I was thinking on typst depending on the VM, admittedly it could be the other way arround, but I'll keep doing what I am currently doing: shortening the heck out of the VM, I am trying to make it short enough that it's not 10k lines long
@left night I have changed the logic for import from dynamic values (i.e paths which are not known at compile time): I am now allowing it (which I think it's cool since I saw a package the other day rely on it) but for it to work you must specify the imports manually or use the name of the import (i.e if I import codly, I need to use codly)
I think it's a good tradeoff, if the import can be done at compile time: then it is done fully at compile time
Complexity wise it's really quite okay
so basically not allowing dynamic wildcard imports, right? I think that makes sense. They are cursed.
yes exactly
everything else should work as before hopefully
do you disallow the import cetz.draw: *? I think it is quite often used.
i think they might be referring to something like #import "./the" + file: ...
but not 100% sure
no, that would work
because I can get cetz and .draw at compile time, I have a specific case for these kinds of uses!

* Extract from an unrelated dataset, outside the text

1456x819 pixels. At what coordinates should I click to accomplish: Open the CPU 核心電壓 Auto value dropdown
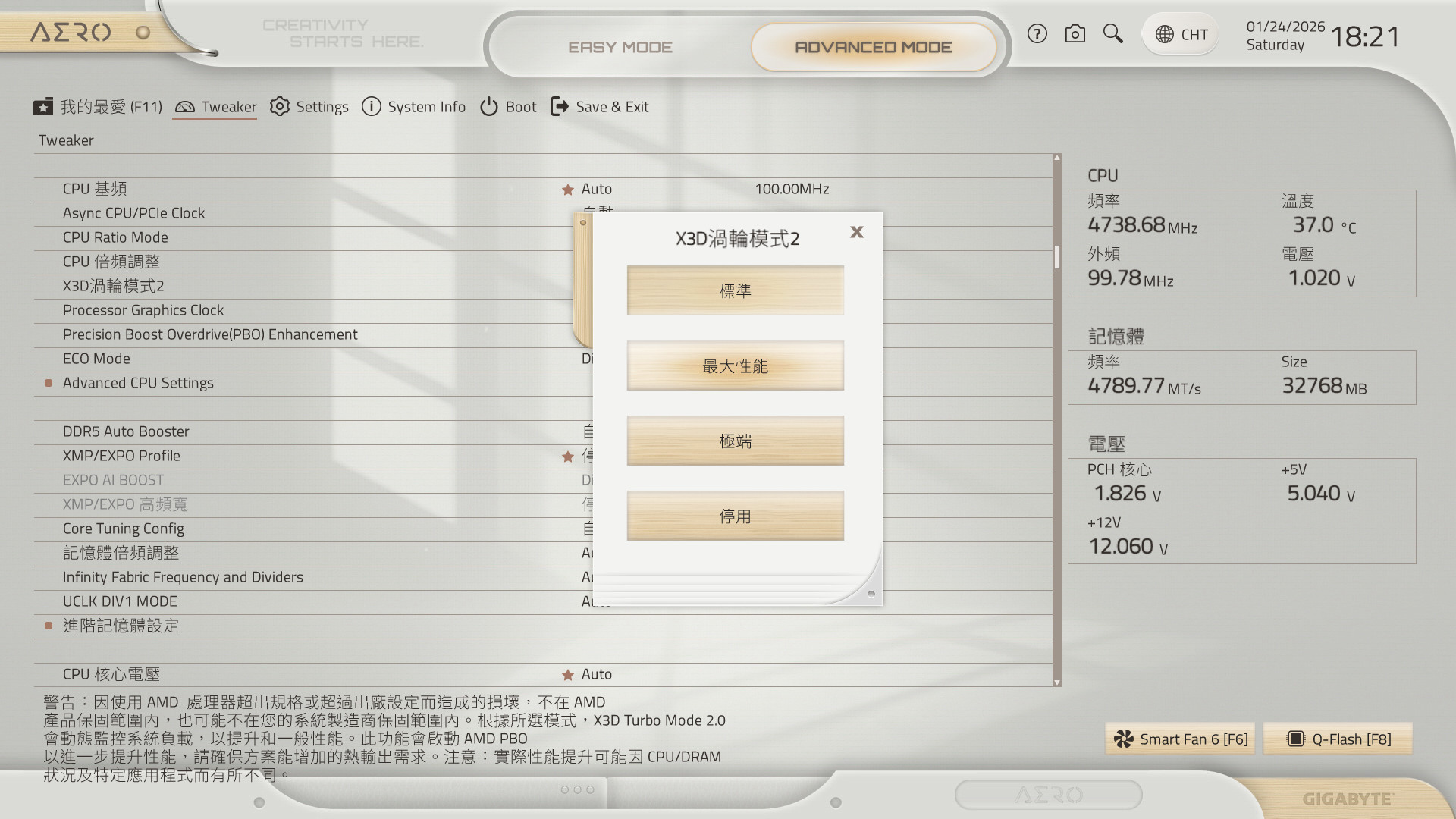tap(597, 674)
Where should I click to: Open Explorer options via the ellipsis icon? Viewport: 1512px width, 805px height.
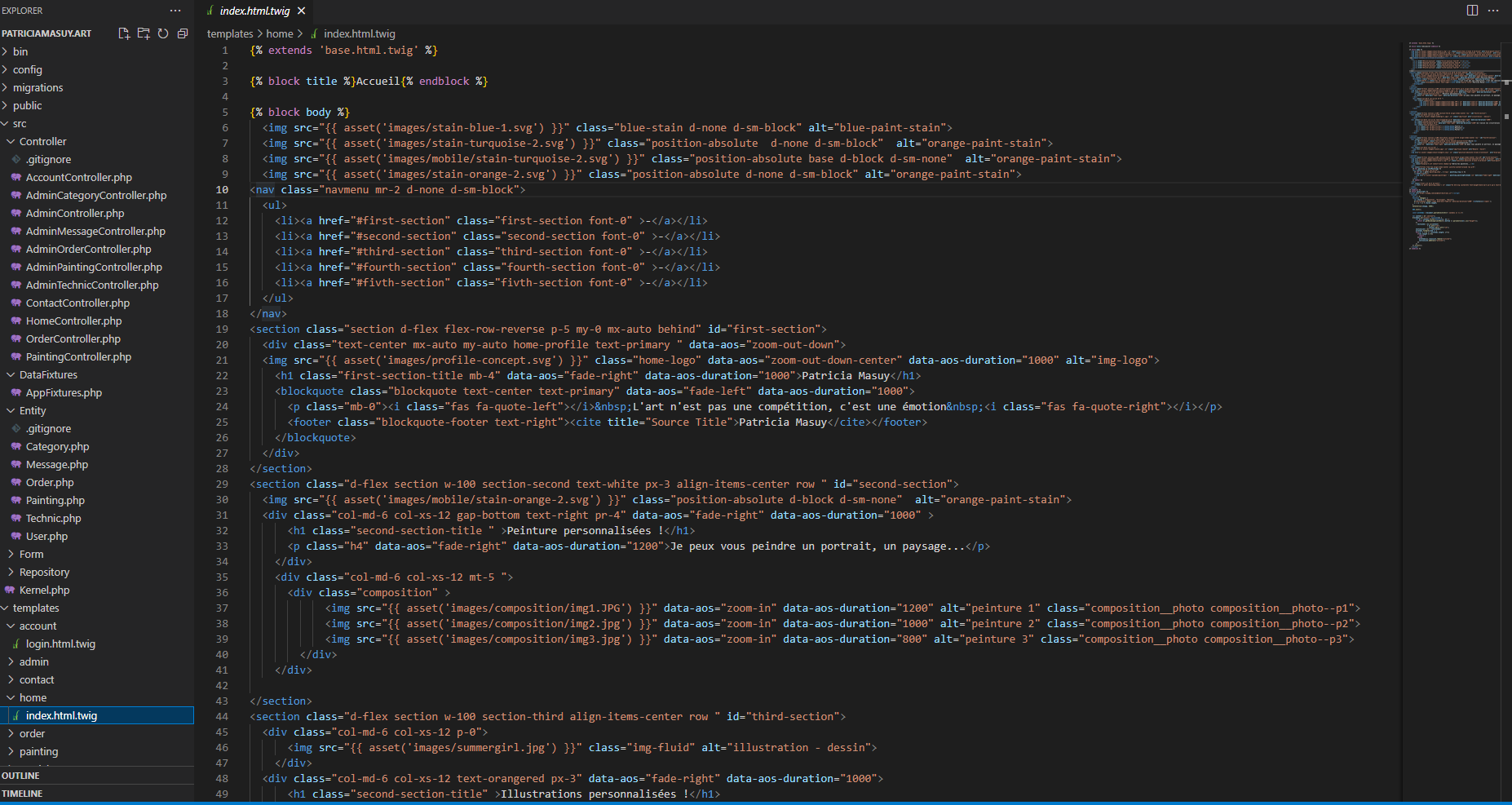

It really only is what @glad urchin showed: completely dynamic imports
note that this would also not work:
let cetz2 = cetz
import cetz2.draw
but this limitation could be lifted with a const evaluation and inlining
Actually it would be fairly easy to remove this limitation, I may do it
Just not just yet ๐
Ok, I have implemented it, it's dead easy with the architecture
We are soooo back baby!!
oooooh YEAAAAAAAAAAAAAh
It's also quite a bit shorter
and it is quite a bit more powerful with dynamic imports (I know some packages rely on them) and automatic constant inlining which imo is pretty darn cool ๐
(I should note that the constant inlining it almost free)
BTW I should mention that the new compiler produces much better data structures which may improve performance quite a bit by using linear structures instead of tree-like structures, so I am hopeful it will be better ๐ค
Wdym new compiler
I am partially re-writing it while I port it to the latest typst
mostly simplifications
We really need some sort of CI for performance
Would've detected the performance regression in the 0.11 release candidate for instance
You're right. But to be honest, typst's very pertinent performance issue is the memory usage...
There is no issue at all with testing memory usage in CI, regardless of instancing.. and even hardware..
Alas memory monitoring tools suck. I wouldn't let my worst enemy configure ci mem consumption mont scripts.......
Why not both
I think that memory consumption should be a bit higher priority than compile/inc-compile performance, so I was a lil slick with that relocation of the goal post...
I remember there was discuss about it. It is troublesome since git action bot may have different hardware to affect absolute performance. So we need to set up some platform independent environment for tracking performance.
Besides, we need a nice set of documents for benchmark ๐
And incremental-compilation isn't that easy to test either...
but if you start with memory consumption then that isn't such a big issue.
Good metrics.
I used some heap profiler, which instruments heap (de)allocations for profiling. Since typst's comemo heavily uses memory, some small documents will take seconds to collect data. I doubt whether we can perf both CPU and memory at the same time then.
It was fixed, but I still think 0.11 is a bit slower in some areas
we might not need to have both the AST and bytecode present at once
in fact, we could use an arena for the AST and/or avoid creating an explicit AST altogether
that I caused or that somebody else did?
I don't think it was you
Do I need to git blame and spank someone?